RE: Character Encoding Question

At 5:18 PM -0800 11/29/00, John Boyer wrote:
>Actually, in the sentence directly after the one from which you cited, I
>quote:
>
>"The Unicode 16-bit encoding form is identical to the ISO/IEC 10646
>transformation format UTF-16."

Correct. Again, that is talking about encodings, not about character 
sets or repertoires.

>As to 'badly' misreading the UTF-8 spec, perhaps you could define how this
>differs in your mind from simply misreading.

I apologize for my harsh wording. I was reacting to you saying 
"clearly" in many places where it was not only not clear, it was the 
opposite of what you said.

>   Your characterization seems a
>bit harsh considering I've already said that I don't have any access to
>UCS-2 documentation, so I am having to guess from all of the shrouded half
>statements in the documents that I do have.

UCS-2 is an encoding the covers only the BMP. The encoding is "spit 
out the code point represented as two octets".

>   The examples in Section 4 do in
>fact have triplets of UCS-2 characters that represent 'something', and I
>have no way of knowing really whether this is considered to be a single
>defined sequence as far as UCS-2 is concerned or whether it represents
>characters in a three character word, or whether two of the three 16-bit
>values represent a single thing.

Your previous message said "These examples clearly show triplets of 
UCS-2 values being used to form a single character, which does not 
appear to be permissible under UTF-16." The examples in the UTF-8 
document show how to take a string of characters represented as code 
points and encode them as a string of UTF-8. The result is not "a 
single character".

>It would be more helpful, since you seem to know, to tell us whether or not
>UCS-2 == Unicode, which is the single most important bit of information we
>need.

I disagree that this is what you need. Given how confused even people 
in this group have been over the sentence, it appears that you need 
to change the sentence that refers to "non-Unicode encodings" because 
that is ambiguous. It is not clear even to me if a "Unicode encoding" 
means just UTF-8 and UTF-16 (which are defined in the Unicode 
Standard), or any encoding of the character set that is often called 
Unicode. Us stabbing at various definitions will not help.

UCS-2 is not the same as Unicode because there is no formal 
definition of "Unicode" that matches the phrase you used.

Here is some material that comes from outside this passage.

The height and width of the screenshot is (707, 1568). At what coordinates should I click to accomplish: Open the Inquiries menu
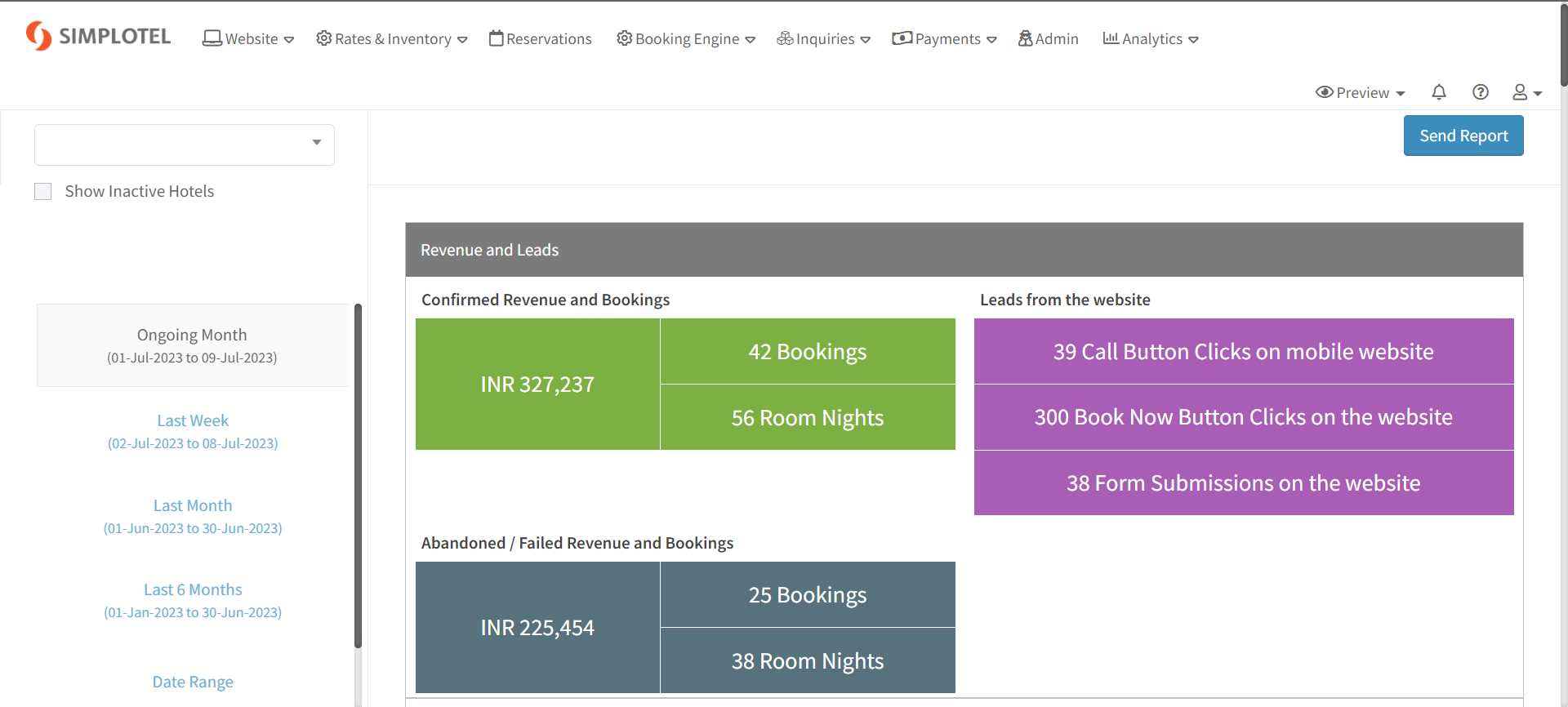coord(823,39)
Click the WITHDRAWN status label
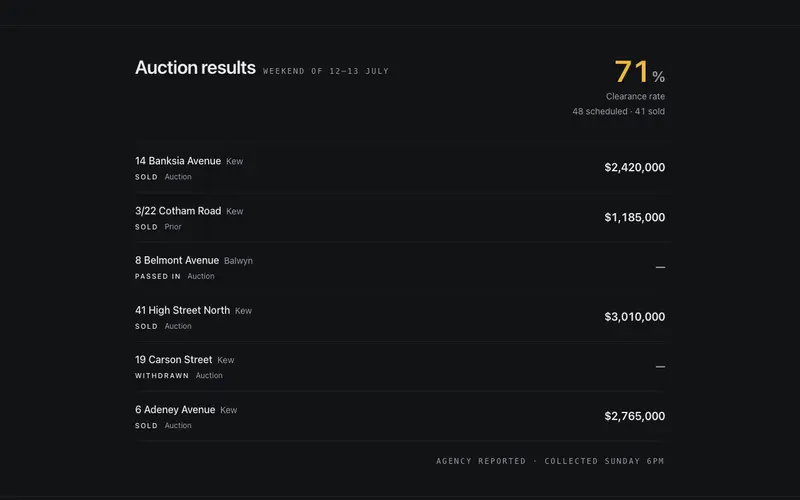 [162, 376]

>   If UCS-2 != Unicode, does UCS-2 have the same representation power as
>UCS-4?

It depends on what you mean by "representation power". UCS-2 can 
fully encode all the characters in the BMP, but *only* in the BMP. 
UCS-4 can fully encode all characters in ISO 10646. Both of them are 
clear an unambiguous, but they cover different-sized sets of 
characters.

Maybe it would be best for you to wait for Martin to clear this up.

--Paul Hoffman, Director
--Internet Mail Consortium

Received on Wednesday, 29 November 2000 20:49:56 UTC